Un déjà-vu. Nient’altro che un fenomeno psichico causato da un paio di vie dal nome simile a Marney road. Non può essere che alle 5:30 del mattino dopo sette sudatissimi km che mi avrebbero dovuto portare nel cuore di Londra io sia di nuovo sull’uscio di casa; certo è che quella BMW M4 e quell’Aston Martin Vintage affiancate non sono così probabili da incontrare.
Oddio! Mi sono completamente perso fino a tornare involontariamente al punto di partenza!
Più determinato che scorato provo a riprendere la via del Tamigi confidando nelle accurate ed utilissime – ? – indicazioni stradali che mi ero premurato di stampare e stringere nella mano destra: la voglia è quella di raggiungere almeno un obiettivo minimo, un monumento qualsiasi, l’acqua… ma dopo un giro di altri 16 km sarei tornato a casa con un breve scorcio di fiume visto da Battersea Park e niente più.
Mi sentivo umiliato, indegno della mia discendenza vichinga, un popolo che aveva financo solcato gli oceani scoprendo l’America; insomma, facciamola breve: un pirla. Sento durante la giornata che avrei dovuto riprovarci, ma con il navigatore in cuffia a suggerirmi le svolte perché nell’uggiosa capitale inglese i nomi delle vie principali non li scrivono quasi mai, preferiscono investire su decorati ed enormi cartelli riferiti alle minuscole viuzze: valli a capire gli amici d’oltre Manica.

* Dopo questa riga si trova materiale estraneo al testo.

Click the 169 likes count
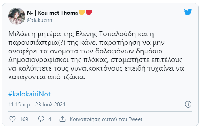The image size is (201, 129). point(24,119)
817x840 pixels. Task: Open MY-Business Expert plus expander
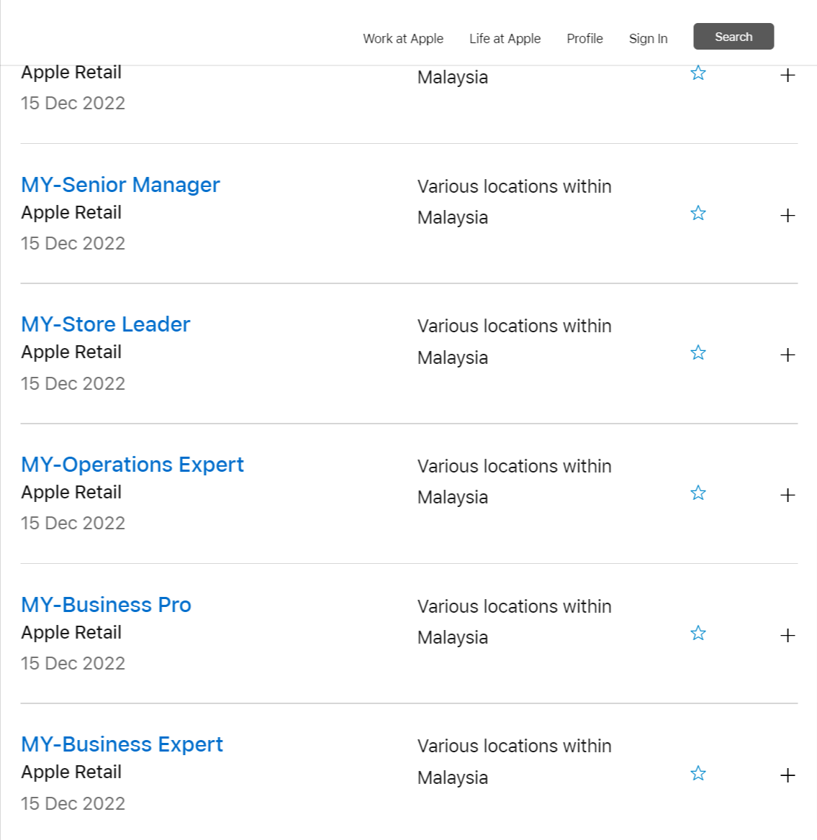[x=787, y=775]
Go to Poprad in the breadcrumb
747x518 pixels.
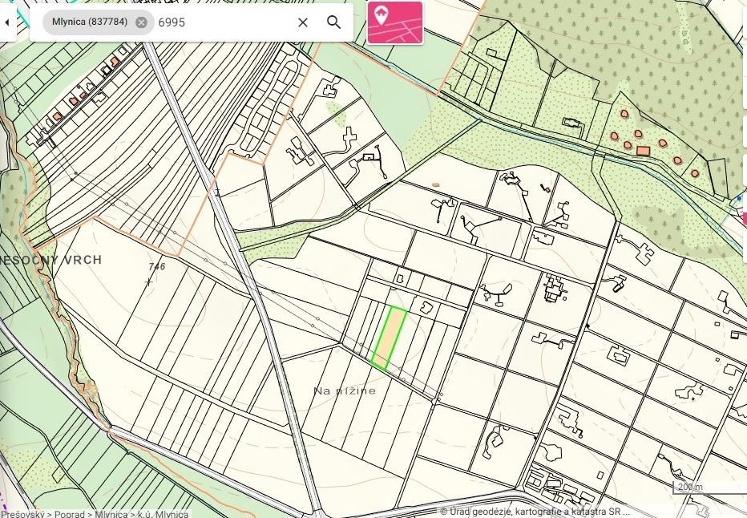pos(70,513)
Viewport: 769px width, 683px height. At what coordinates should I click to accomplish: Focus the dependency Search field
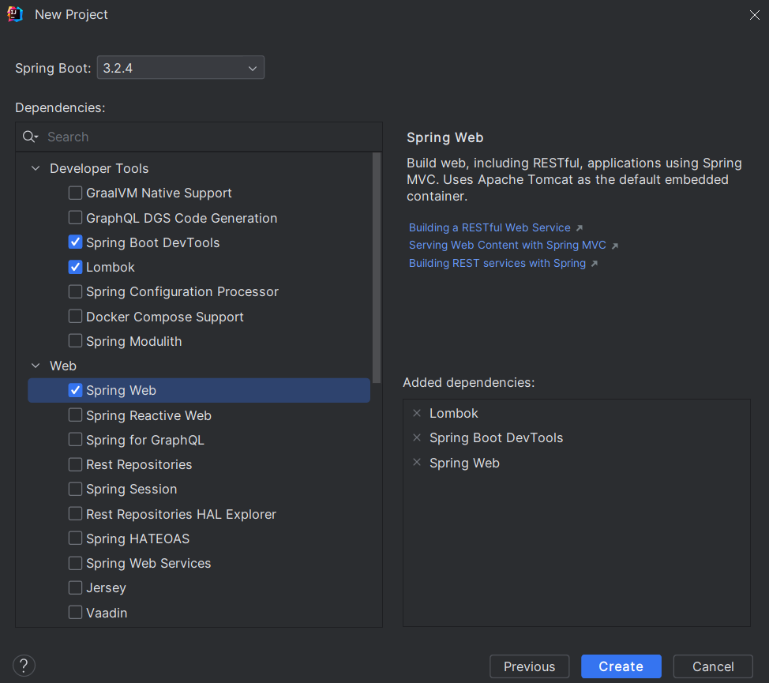pyautogui.click(x=205, y=137)
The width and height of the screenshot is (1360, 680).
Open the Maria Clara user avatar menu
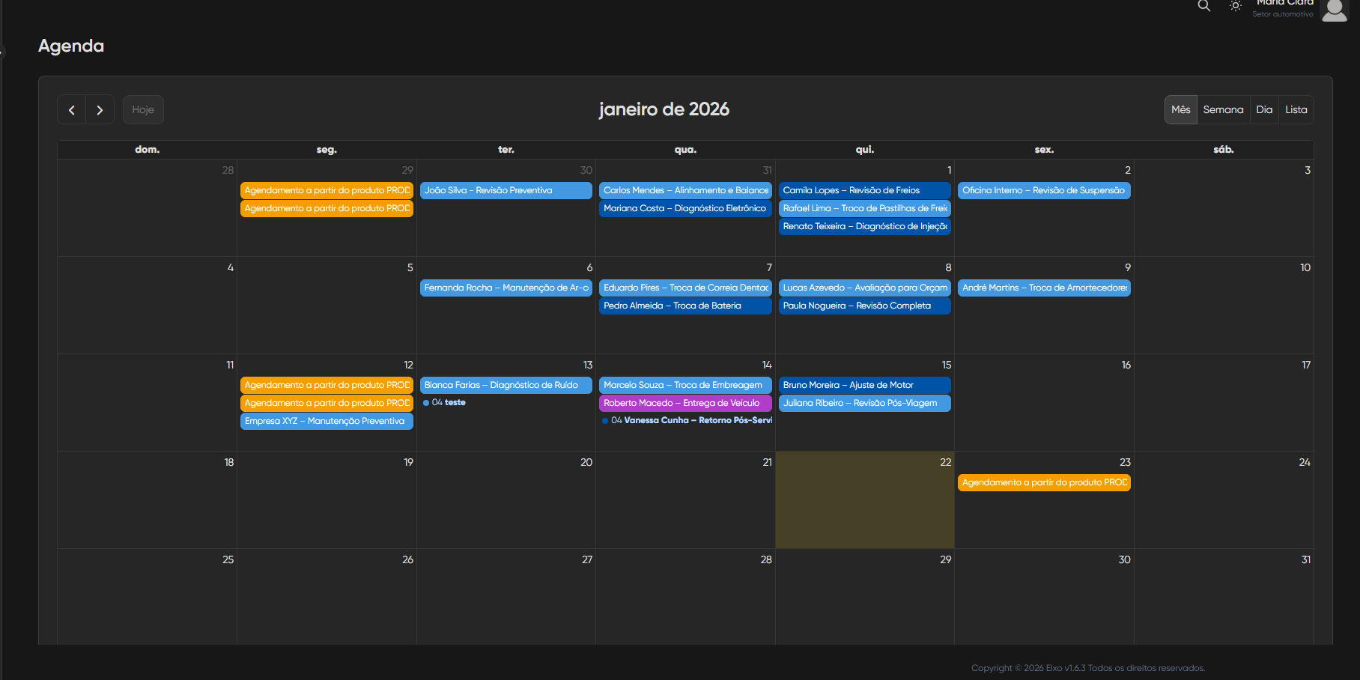click(1334, 10)
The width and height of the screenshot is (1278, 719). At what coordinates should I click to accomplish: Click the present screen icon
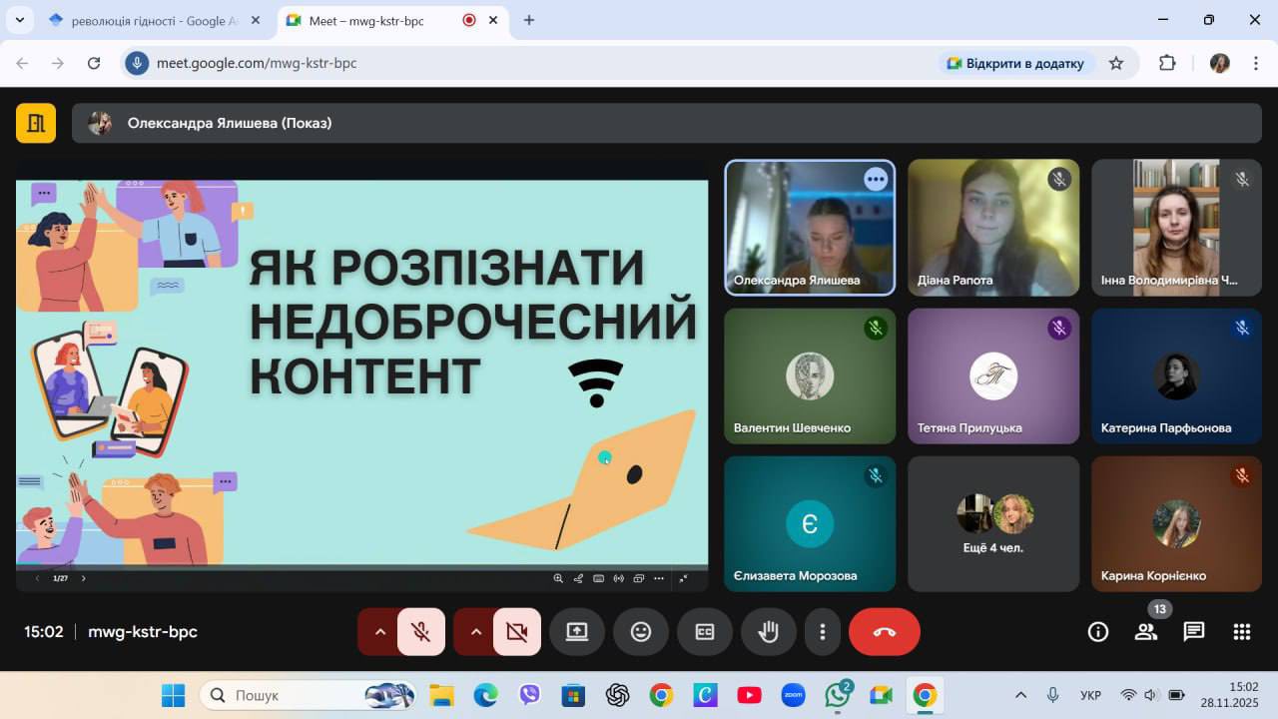577,632
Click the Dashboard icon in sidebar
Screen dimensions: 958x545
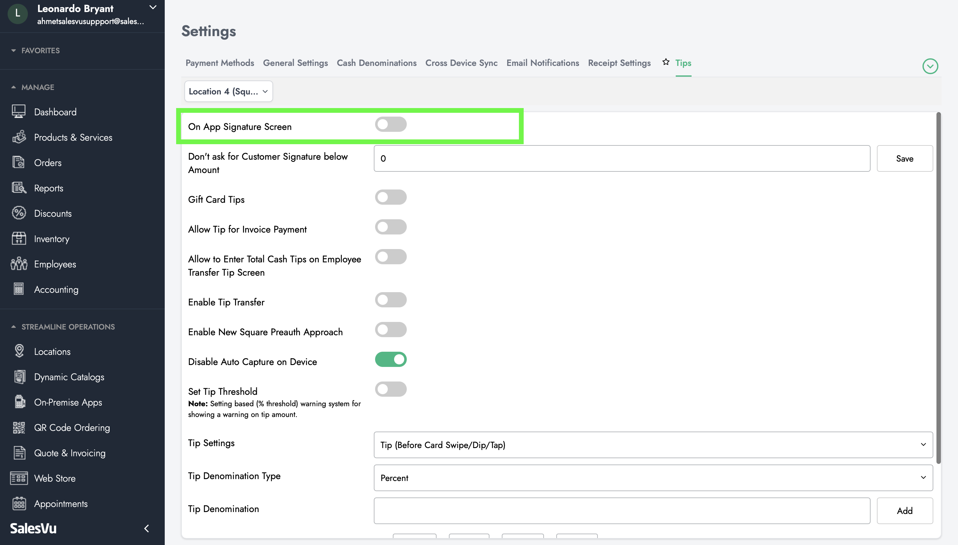(x=18, y=112)
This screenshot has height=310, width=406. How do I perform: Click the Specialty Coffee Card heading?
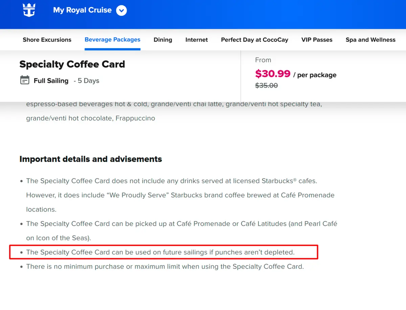72,64
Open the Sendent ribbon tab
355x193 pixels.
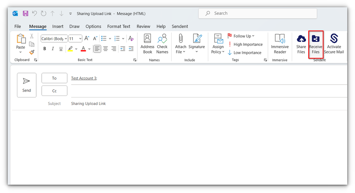(179, 26)
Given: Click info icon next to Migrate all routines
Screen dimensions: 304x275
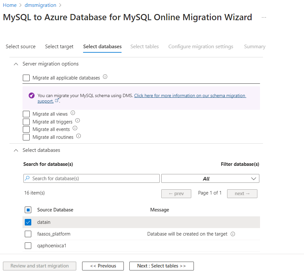Looking at the screenshot, I should coord(79,136).
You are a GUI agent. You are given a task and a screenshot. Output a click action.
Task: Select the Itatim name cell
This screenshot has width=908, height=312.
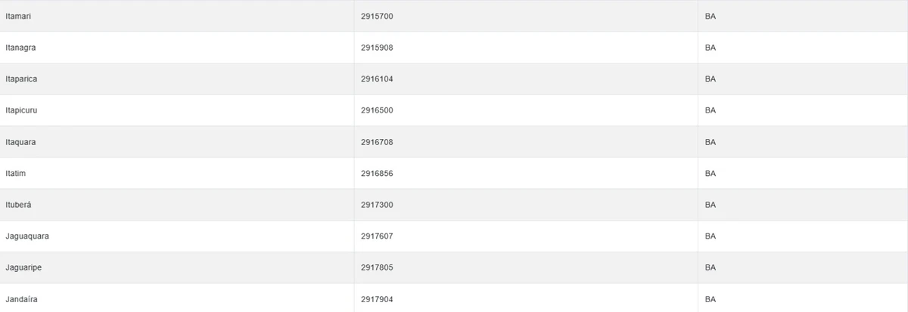coord(16,174)
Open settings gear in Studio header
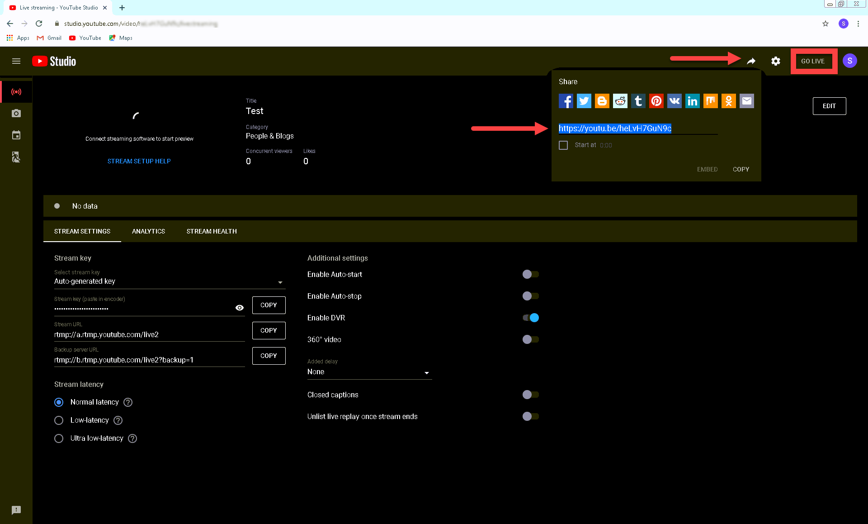Image resolution: width=868 pixels, height=524 pixels. (776, 61)
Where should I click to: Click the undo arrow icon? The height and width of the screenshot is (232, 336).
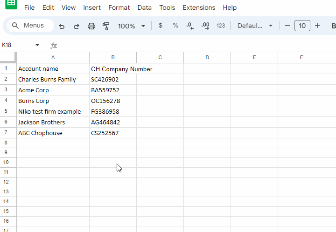click(62, 26)
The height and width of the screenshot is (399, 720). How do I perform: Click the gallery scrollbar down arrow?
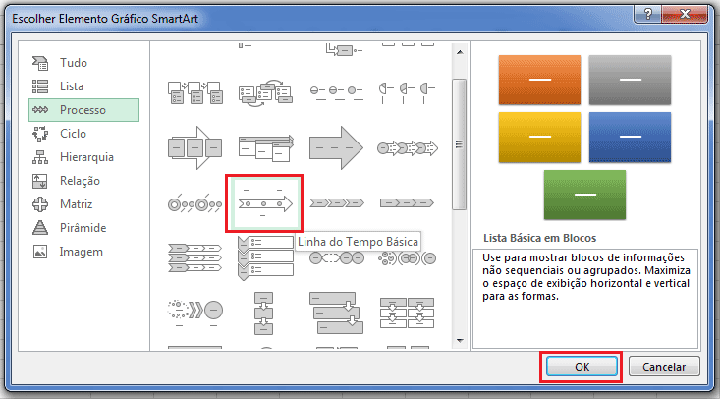458,339
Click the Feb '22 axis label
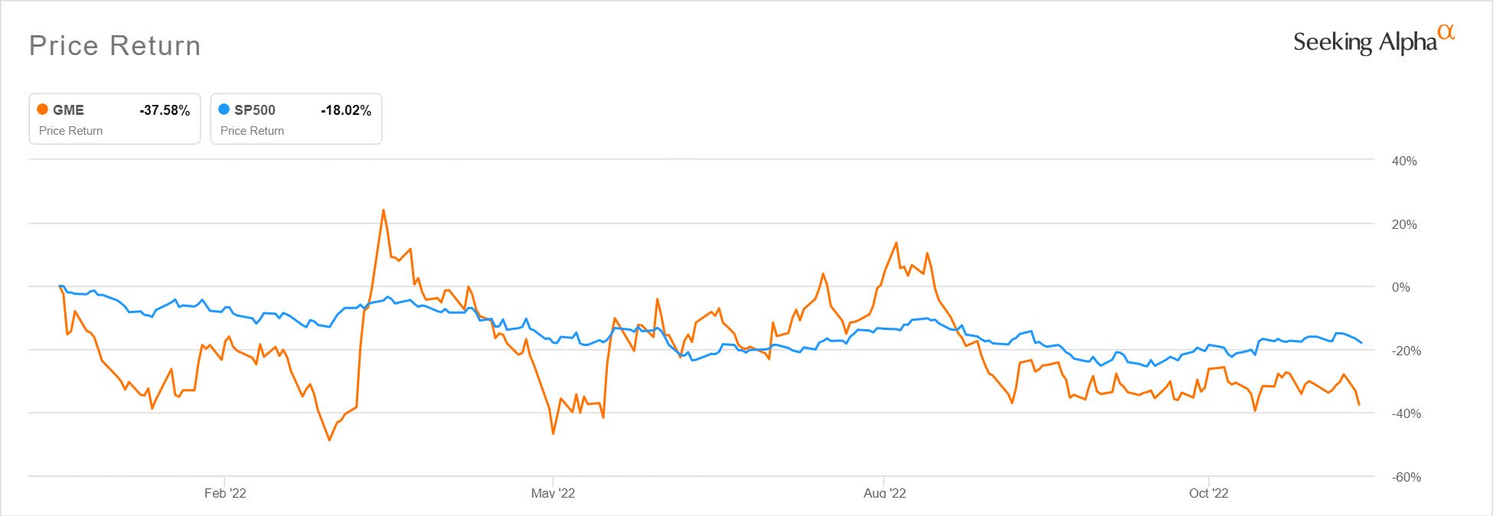The height and width of the screenshot is (516, 1493). (225, 493)
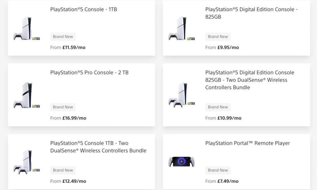Click the dark badge icon beside the green label on Digital Edition
Image resolution: width=317 pixels, height=190 pixels.
point(191,39)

Così al secondo giorno (su tre di permanenza totale a Londra) ci riprovo. Al secondo tentativo il percorso nello smartphone è ben pianificato, quindi partire nuovamente all’alba si rivela divertente nonostante il brivido di un nuovo fallimento corra su e giù per la schiena: in pochi minuti mi sto già godendo la vista lungo il Tamigi, di passo in passo mi avvicino al Big Ben lungo marciapiedi sempre larghi e ben collegati. Arrivare al Westminster Bridge trovandolo deserto mi ripaga della fatica, ma il bello sarebbe arrivato poco dopo. Perché non è rivedere il London Eye e tutto ciò che gli gira intorno il cuore della mia corsa, bensì attraversare finalmente St. James park e Hyde park: li sognavo sin dal primo viaggio a Londra senza riuscire in nessuna occasione a gustarmeli come desideravo.
Ho trovato splendido seguire le curve del lago Serpentine più ancora delle visite alla National Gallery o al British Museum: mi sentivo immerso nella vita dei cittadini che come me si allenavano all’alba e mentre li osservavo, ipotizzando giocosamente su quale vita facessero, i km passavano senza far sentire il loro peso. Una dimensione quasi estatica sorretta dall’energia delle nuove scoperte.

Sulla via del ritorno avrei attraversato nuovamente Battersea Park arrivandovi dall’Albert bridge, ma stavolta sarei stato un vincitore: la missione era compiuta. La corsa tra i luoghi e i monumenti più celebri della città era riuscita.
Percorrere 40 km in due giorni ai quali si sommavano gli altri fatti da normale turista è stato impegnativo, non credevo ci sarei riuscito. Fondamentale la scelta di affidarsi al navigatore, ma altrettanto importante è stato sentire nelle cuffie esclusivamente musica inglese: il Regno Unito è la nazione più influente del mondo nella storia del rock quindi l’energia di Smiths, Suede, Verve, Kiss, Led Zeppelin, Billy Idol… non poteva che portarmi a vincere una piccola sfida personale: di quelle che spingono su l’umore e ti fanno sentire più forte.